From the headlines touting GlaxoSmithKline's (NYSE:GSK) $1.5 billion deal with Cellzome, you'd think that Glaxo had made another major gamble. Fortunately for Glaxo investors, the deal is a little more moderate than the headlines portray.

Glaxo is only giving the private drug developer about $25 million up front -- some of which will be in the form of equity. Cellzome will use its kinase inhibitor technology to develop drugs against seven different kinase targets.

Kinases are proteins involved in a range of cellular processes. By finding appropriate targets to inhibit, drug companies can design drugs to treat a wide array of diseases, from cancer to rheumatoid arthritis to multiple sclerosis. It seems that almost every company, including Pfizer (NYSE:PFE), Bristol-Myers Squibb (NYSE:BMY), Abbott Labs (NYSE:ABT), and Genentech (NYSE:DNA), has a kinase inhibitor program. Fortunately, with likely substantially more kinases than there are companies working on them, there are plenty to go around.

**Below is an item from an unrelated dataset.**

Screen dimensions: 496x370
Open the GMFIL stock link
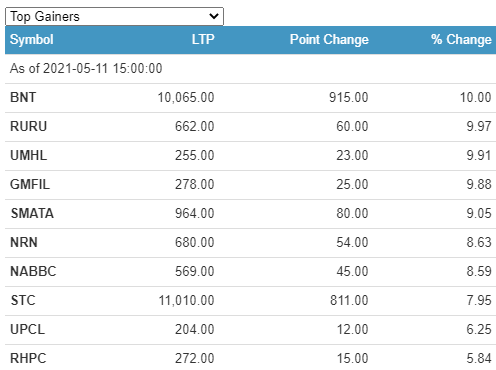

Like its deal with Exelixis (NASDAQ:EXEL), Glaxo has stacked the payments so that it doesn't have to pay up until the drug candidates show promise. Cellzome will pay for development through proof of concept, after which Glaxo will take over. Cellzome is entitled to a little more than $200 million per program if the drugs are successful, and it'll get royalties on any drug that gets to the market.

It seems like we're seeing large pharmaceutical companies hand out more of these pay-as-you-go deals, rather than paying a large amount for compounds farther along in the clinic. Locking up drugs early in development certainly benefits these companies, although grabbing them before they even get into the clinic, like Glaxo just did, seems almost too premature.

At least this deal should help Glaxo get ahead of its peers in the R&D spending contest.